The Isle of Wight, as a staging post for winged arrivals from the south, is often the bellwether for such migrations – such as the harlequin ladybird invasion. Sure enough, last weekend reports began to arrive. On May 24th, Islander @ecclestonegeorge reported on TwitterPainted ladies streaming in from the continent. Warm front a comin!“. Before long everyone was seeing them. This was not the normal few stragglers – this was a full-blown invasion. Richard Fox, Surveys Manager at Butterfly Conservation, said: “There are literally millions of Painted Lady butterflies arriving right across Britain. This is a spectacular phenomenon”. Patrick Barkham explains in the Guardian:

Painted ladies reach our shores every summer, but the last major migration was in 1996. This year, rumours of an impending invasion began circulating in late winter. A Spanish scientist, Constanti Stefanescu, reported seeing hundreds of thousands of them emerging in Morocco in mid-February after heavy winter rains in north Africa triggered the germination of food plants devoured by its caterpillars. Aided by favourable winds and unimaginable reserves of stamina, large numbers were seen in Spain during April. A few weeks later, they had reached France.

Now the little creatures are as far as Scotland and still going. They’re likely to raise a couple of generations of caterpillars here in what is for them the far north, before the majority of adults die. Each season a new flight will arrive from Africa – although normally not in these numbers. So why do they do it? It has been suggested that they are blown in on the wind, and whilst wind certainly helps and their flight gives this appearance this is not the whole story. Other butterflies and winged insects live in Africa and indeed on continental Europe, yet they don’t get blown up to the UK in clouds. This is more likely to be a behaviour which is part of the painted lady’s survival strategy. By periodically breeding far more individuals than can be locally supported, a viable population can set off en masse to find a new breeding ground. This way new populations can become established, and the original population continues. It’s not dissimilar to the way in which a colony of bees will periodically swarm and set up a new colony. In our lifetimes Northern Europe is unlikely to be suitable for the butterflies to survive and overwinter. But if global warming continues – as seems inevitable – then maybe eventually the painted ladies will arrive, find the habitat suitable, and stay for good. Then, presumably, they would send occasional clouds of painted ladies off to Russia or Greenland…

7 thoughts on “The painted ladies of the Atlas Mountains”

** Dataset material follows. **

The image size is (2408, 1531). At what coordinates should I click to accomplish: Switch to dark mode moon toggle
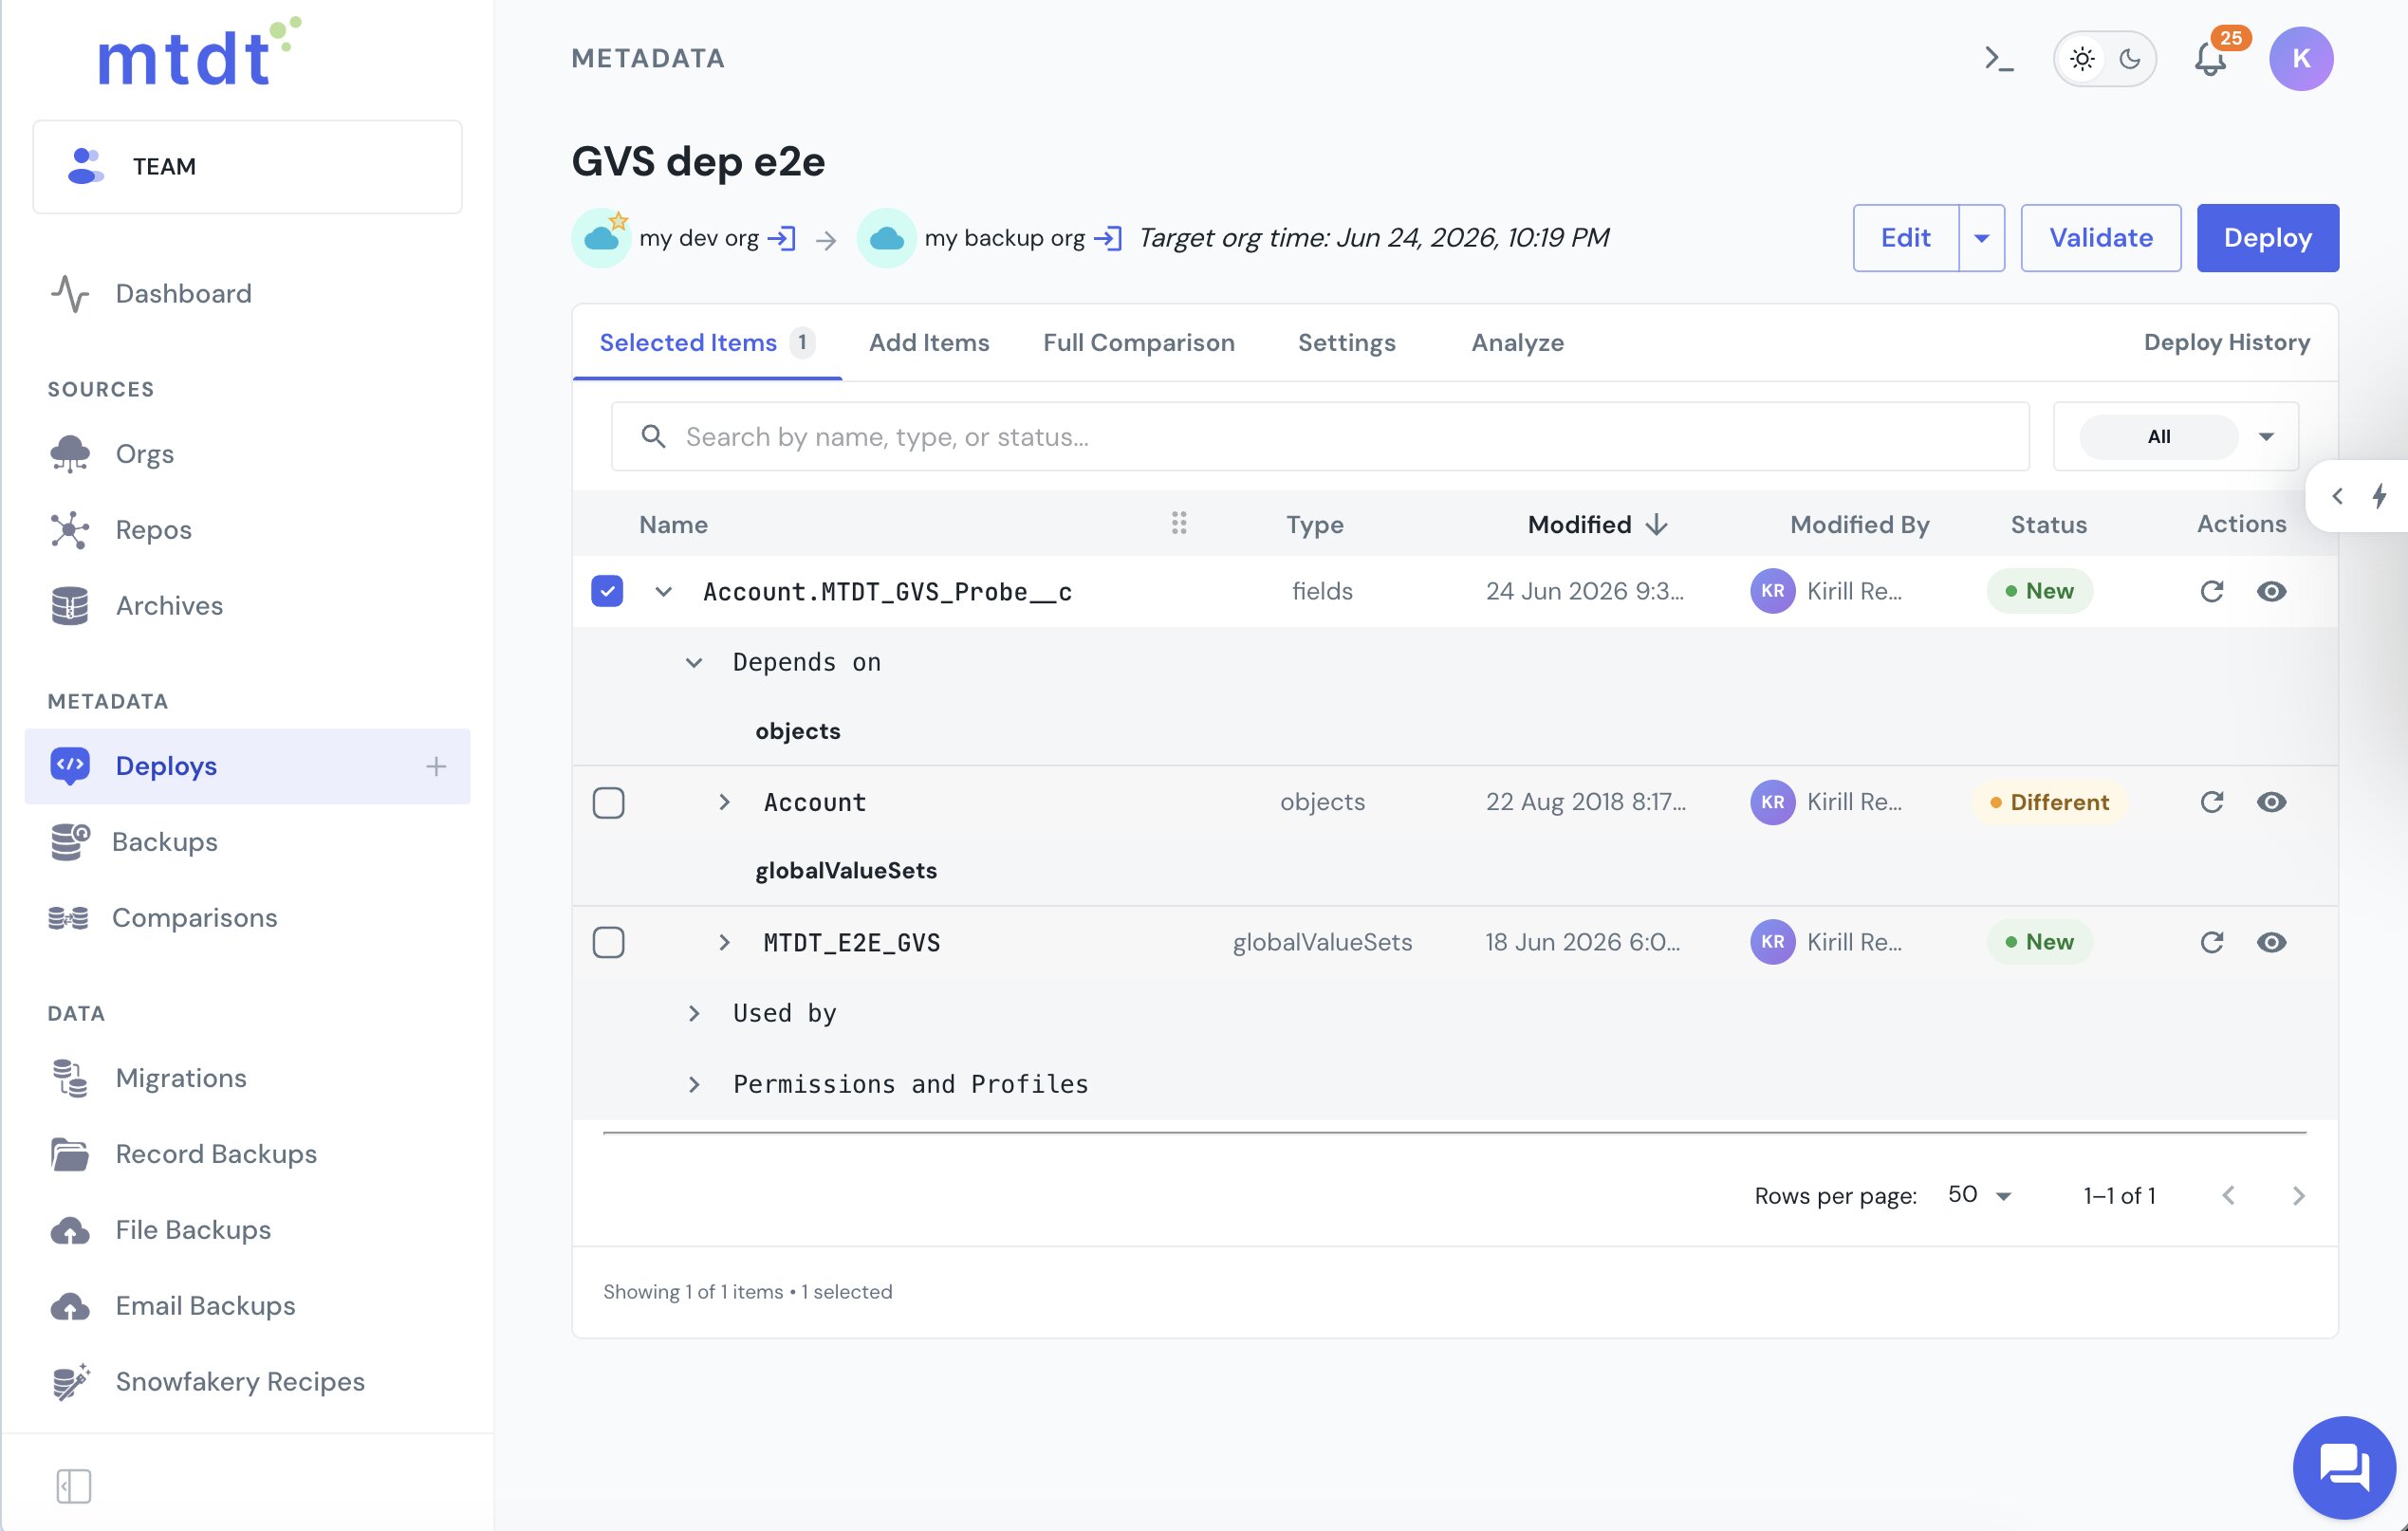coord(2130,59)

  1. i saw loads of PLs in a field in Paignton on 25/05/09 and thought it was unusual so was really interested to read that it is a bumper year for them. Been seeing them all over the south west ever since.

  2. My wife and I spotted many of these butterflies ,mainly in pairs, flying over the fields and dunes on the north-west Atlantic coast of Rep of Ireland on the 1st June. It was a very warm and sunny evening, nearing 7pm, when on returning to our van we saw many of these beautiful creatures. We would have seen several hundred as we walked the 500 mtrs back to the vehicle. A portent for a good summer? Fingers crossed!

  3. I don’t know about not being able to get over the next hedge, Ranger – while I was cycling through Adgestone a couple of days ago I was overtaken by several Vanessa cardui which must have been doing 10mph plus, swooping in and out of the lane on either side. Speedy little invertebrates.

  4. I’m absolutely convinced that it is! In 1996, the last time we had this phenomenon in such quantities, it was a very hot year, starting early.

  5. I counted about ten a minute flying purposfully northward whenever the sun was out in Brighton on Tuesday. Thats about 500 an hour so probably a couple of thousand in total that day. That’s just across a couple of hundred meters. If they are coming in on a front all the way to the Isle of Wight 80km away that would be about two million in one day!